Hope is not compleatly lost though, 2-3Ohms can be driven by this amp, but rewinding the secondary to match the lower impeadence is needed. (less turns, thicker wire)
Don't know how difficult it would be but I wouldn't do it unless you are sure of what you are doing. This sounds like a nice amp and would be a shame to destroy it by messing with it. If it is not broken, don't fix it. However, if it is to be done, keep track of how many turns = 4Ohms, then use half as many turns for 2Ohms, but go to a larger gauge magnet wire. Consult a wire table for info on this.:D
My McIntosh MC2120 is 120W into 4 or 8 ohms, autoformer coupled.
The power transformer is 600VA, I see no point in making it larger.
The filter caps are adequate at two 20,000µF.
With respect to low impedance loads, I can drive a 2 ohm load on the 8 ohm tap without a problem. If I turn off the PowerGuard and drive it hard into clipping the foldback current limiting will activate and make a nasty sound.
"If the amp is transformer coupled to the speakers, then there is no need to upgrade the power supply. There should be no changes made to the circuit. The solution lies in the output transformers. "
I am tired of you, a lot of what you say is wrong. It takes too much time to prove someone like yourself wrong, and even then you(they) don't seem to get it. You are way off base here. The output transformers McIntosh use have less phase shift at high frequencies that the transistors used as the output devices. If you had bothered to read the spec sheet you would know this.
"Here is the problem with driving such low impeadence. The windings on the secondary of the output transformer are wound for 4 or 8Ohms. Any impeadence applied to the secondary of a transformer is reflected to the primary side, and thus the output drivers. Applying a lower impeadence will create problems just like in any other typical SS amp design(class H excluded). This makes the drivers have to put more current into the primary winding. Not only is the outputs driven into saturation and thus producing lots of symetrical distortion, the current can saturate the output transformer core and cause all kinds of nasty noise. "
Why can a MC2300 drive a 0.25 ohm load in mono? 20hz~20Khz plus or minus a fraction of a dB? At a fraction of a per cent distortion? In a thirty five year old design?
"Applying a lower impeadence will create problems just like in any other typical SS amp design(class H excluded). "
Why are you excluding class H? They really blow up big time on low impedance loads. Now maybe if they were designed properly (like a McIntosh).

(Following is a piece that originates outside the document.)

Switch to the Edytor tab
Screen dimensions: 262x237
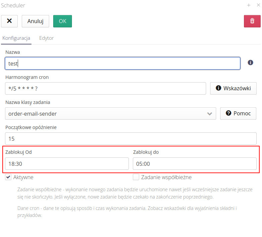click(47, 38)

"Any opinions and suggestions?"
Call McIntosh with the model and serial number and get the service manual for your amplifier.
Add power supply bypass caps where needed, upgrade the coupling caps in the signal path with film types. Cut off all the high current push-on connectors and solder (speaker relay, bridge rectifier, etc). Solder a 0.1µF film cap across the speaker relay contacts.
After soldering, clean the relay contacts with Caig R5 or D5. Clean all the low level push-on connectors, switches, board edge connectors, input jacks, etc, with Caig.